::: DATA SHOWN :::

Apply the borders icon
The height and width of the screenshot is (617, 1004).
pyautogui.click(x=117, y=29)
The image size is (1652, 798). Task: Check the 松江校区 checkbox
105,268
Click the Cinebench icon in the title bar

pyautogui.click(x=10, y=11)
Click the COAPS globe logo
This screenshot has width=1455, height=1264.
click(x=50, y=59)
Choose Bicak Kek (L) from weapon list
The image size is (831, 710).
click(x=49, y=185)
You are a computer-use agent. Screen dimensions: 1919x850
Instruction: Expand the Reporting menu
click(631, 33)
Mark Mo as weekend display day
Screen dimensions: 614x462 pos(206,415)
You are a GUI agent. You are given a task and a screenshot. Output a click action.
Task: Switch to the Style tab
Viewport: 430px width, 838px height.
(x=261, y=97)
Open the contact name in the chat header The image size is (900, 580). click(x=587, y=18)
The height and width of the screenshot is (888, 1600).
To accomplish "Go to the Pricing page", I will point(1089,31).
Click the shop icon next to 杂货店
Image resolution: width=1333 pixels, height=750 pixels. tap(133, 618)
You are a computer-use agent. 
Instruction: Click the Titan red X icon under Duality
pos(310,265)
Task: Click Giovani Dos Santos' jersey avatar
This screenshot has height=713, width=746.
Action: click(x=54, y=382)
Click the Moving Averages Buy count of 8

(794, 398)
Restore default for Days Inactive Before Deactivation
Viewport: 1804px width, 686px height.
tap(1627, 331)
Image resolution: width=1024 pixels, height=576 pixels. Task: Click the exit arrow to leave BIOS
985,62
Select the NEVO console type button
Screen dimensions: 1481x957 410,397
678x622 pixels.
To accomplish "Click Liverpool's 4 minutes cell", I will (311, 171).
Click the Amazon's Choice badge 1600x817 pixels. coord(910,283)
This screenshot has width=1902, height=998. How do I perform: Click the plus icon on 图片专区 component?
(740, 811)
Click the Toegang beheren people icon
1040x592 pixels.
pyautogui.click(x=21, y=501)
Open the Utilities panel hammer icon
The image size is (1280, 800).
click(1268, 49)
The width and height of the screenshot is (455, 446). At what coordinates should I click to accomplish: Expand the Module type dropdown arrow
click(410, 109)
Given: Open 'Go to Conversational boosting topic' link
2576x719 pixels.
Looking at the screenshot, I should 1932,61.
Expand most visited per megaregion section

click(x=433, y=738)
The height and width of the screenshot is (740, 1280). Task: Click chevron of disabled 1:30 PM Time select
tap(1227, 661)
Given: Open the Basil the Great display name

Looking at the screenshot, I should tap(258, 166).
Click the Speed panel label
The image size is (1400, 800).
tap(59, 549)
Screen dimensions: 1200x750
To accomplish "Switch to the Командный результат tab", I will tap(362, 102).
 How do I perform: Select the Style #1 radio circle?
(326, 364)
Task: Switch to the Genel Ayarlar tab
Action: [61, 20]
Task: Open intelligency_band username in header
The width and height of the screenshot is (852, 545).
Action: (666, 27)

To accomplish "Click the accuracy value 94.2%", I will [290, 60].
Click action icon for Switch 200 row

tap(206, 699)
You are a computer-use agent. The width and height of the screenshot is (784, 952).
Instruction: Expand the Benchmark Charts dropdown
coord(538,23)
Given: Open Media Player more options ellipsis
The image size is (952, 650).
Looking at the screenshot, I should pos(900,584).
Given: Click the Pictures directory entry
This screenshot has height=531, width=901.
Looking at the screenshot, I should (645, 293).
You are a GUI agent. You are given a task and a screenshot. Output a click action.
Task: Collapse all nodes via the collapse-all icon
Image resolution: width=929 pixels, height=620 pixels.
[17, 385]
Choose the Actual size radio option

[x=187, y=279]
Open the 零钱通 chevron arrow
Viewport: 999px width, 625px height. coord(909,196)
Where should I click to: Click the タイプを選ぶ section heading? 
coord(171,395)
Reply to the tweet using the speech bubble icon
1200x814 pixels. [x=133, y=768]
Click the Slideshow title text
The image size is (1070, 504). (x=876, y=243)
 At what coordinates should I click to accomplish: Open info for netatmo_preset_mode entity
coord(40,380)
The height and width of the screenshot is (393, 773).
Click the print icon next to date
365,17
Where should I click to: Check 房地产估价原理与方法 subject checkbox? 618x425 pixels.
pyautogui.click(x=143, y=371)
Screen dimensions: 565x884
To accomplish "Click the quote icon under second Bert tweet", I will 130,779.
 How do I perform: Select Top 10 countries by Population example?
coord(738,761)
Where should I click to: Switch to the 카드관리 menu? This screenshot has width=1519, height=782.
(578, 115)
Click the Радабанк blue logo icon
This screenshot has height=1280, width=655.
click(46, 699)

:::

• [TRY IT] Output the entries above in their entirety, exactly as written.

• [EXPECTED ANSWER]
Apply the borders icon
The height and width of the screenshot is (617, 1004).
pyautogui.click(x=117, y=29)
The image size is (1652, 798). Task: Check the 松江校区 checkbox
105,268
Click the Cinebench icon in the title bar

pyautogui.click(x=10, y=11)
Click the COAPS globe logo
This screenshot has width=1455, height=1264.
click(x=50, y=59)
Choose Bicak Kek (L) from weapon list
The image size is (831, 710).
click(x=49, y=185)
You are a computer-use agent. Screen dimensions: 1919x850
Instruction: Expand the Reporting menu
click(631, 33)
Mark Mo as weekend display day
Screen dimensions: 614x462 pos(206,415)
You are a GUI agent. You are given a task and a screenshot. Output a click action.
Task: Switch to the Style tab
Viewport: 430px width, 838px height.
(x=261, y=97)
Open the contact name in the chat header The image size is (900, 580). click(x=587, y=18)
The height and width of the screenshot is (888, 1600).
To accomplish "Go to the Pricing page", I will point(1089,31).
Click the shop icon next to 杂货店
Image resolution: width=1333 pixels, height=750 pixels. tap(133, 618)
You are a computer-use agent. 
Instruction: Click the Titan red X icon under Duality
pos(310,265)
Task: Click Giovani Dos Santos' jersey avatar
This screenshot has height=713, width=746.
Action: click(x=54, y=382)
Click the Moving Averages Buy count of 8

(794, 398)
Restore default for Days Inactive Before Deactivation
Viewport: 1804px width, 686px height.
tap(1627, 331)
Image resolution: width=1024 pixels, height=576 pixels. Task: Click the exit arrow to leave BIOS
985,62
Select the NEVO console type button
Screen dimensions: 1481x957 410,397
678x622 pixels.
To accomplish "Click Liverpool's 4 minutes cell", I will (311, 171).
Click the Amazon's Choice badge 1600x817 pixels. coord(910,283)
This screenshot has width=1902, height=998. How do I perform: Click the plus icon on 图片专区 component?
(740, 811)
Click the Toegang beheren people icon
1040x592 pixels.
pyautogui.click(x=21, y=501)
Open the Utilities panel hammer icon
The image size is (1280, 800).
click(1268, 49)
The width and height of the screenshot is (455, 446). At what coordinates should I click to accomplish: Expand the Module type dropdown arrow
click(410, 109)
Given: Open 'Go to Conversational boosting topic' link
2576x719 pixels.
Looking at the screenshot, I should 1932,61.
Expand most visited per megaregion section

click(x=433, y=738)
The height and width of the screenshot is (740, 1280). Task: Click chevron of disabled 1:30 PM Time select
tap(1227, 661)
Given: Open the Basil the Great display name

Looking at the screenshot, I should tap(258, 166).
Click the Speed panel label
The image size is (1400, 800).
tap(59, 549)
Screen dimensions: 1200x750
To accomplish "Switch to the Командный результат tab", I will tap(362, 102).
 How do I perform: Select the Style #1 radio circle?
(326, 364)
Task: Switch to the Genel Ayarlar tab
Action: [61, 20]
Task: Open intelligency_band username in header
The width and height of the screenshot is (852, 545).
Action: (666, 27)

To accomplish "Click the accuracy value 94.2%", I will [290, 60].
Click action icon for Switch 200 row

tap(206, 699)
You are a computer-use agent. The width and height of the screenshot is (784, 952).
Instruction: Expand the Benchmark Charts dropdown
coord(538,23)
Given: Open Media Player more options ellipsis
The image size is (952, 650).
Looking at the screenshot, I should pos(900,584).
Given: Click the Pictures directory entry
This screenshot has height=531, width=901.
Looking at the screenshot, I should (645, 293).
You are a GUI agent. You are given a task and a screenshot. Output a click action.
Task: Collapse all nodes via the collapse-all icon
Image resolution: width=929 pixels, height=620 pixels.
[17, 385]
Choose the Actual size radio option

[x=187, y=279]
Open the 零钱通 chevron arrow
Viewport: 999px width, 625px height. coord(909,196)
Where should I click to: Click the タイプを選ぶ section heading? 
coord(171,395)
Reply to the tweet using the speech bubble icon
1200x814 pixels. [x=133, y=768]
Click the Slideshow title text
The image size is (1070, 504). (x=876, y=243)
 At what coordinates should I click to accomplish: Open info for netatmo_preset_mode entity
coord(40,380)
The height and width of the screenshot is (393, 773).
Click the print icon next to date
365,17
Where should I click to: Check 房地产估价原理与方法 subject checkbox? 618x425 pixels.
pyautogui.click(x=143, y=371)
Screen dimensions: 565x884
To accomplish "Click the quote icon under second Bert tweet", I will 130,779.
 How do I perform: Select Top 10 countries by Population example?
coord(738,761)
Where should I click to: Switch to the 카드관리 menu? This screenshot has width=1519, height=782.
(578, 115)
Click the Радабанк blue logo icon
This screenshot has height=1280, width=655.
click(46, 699)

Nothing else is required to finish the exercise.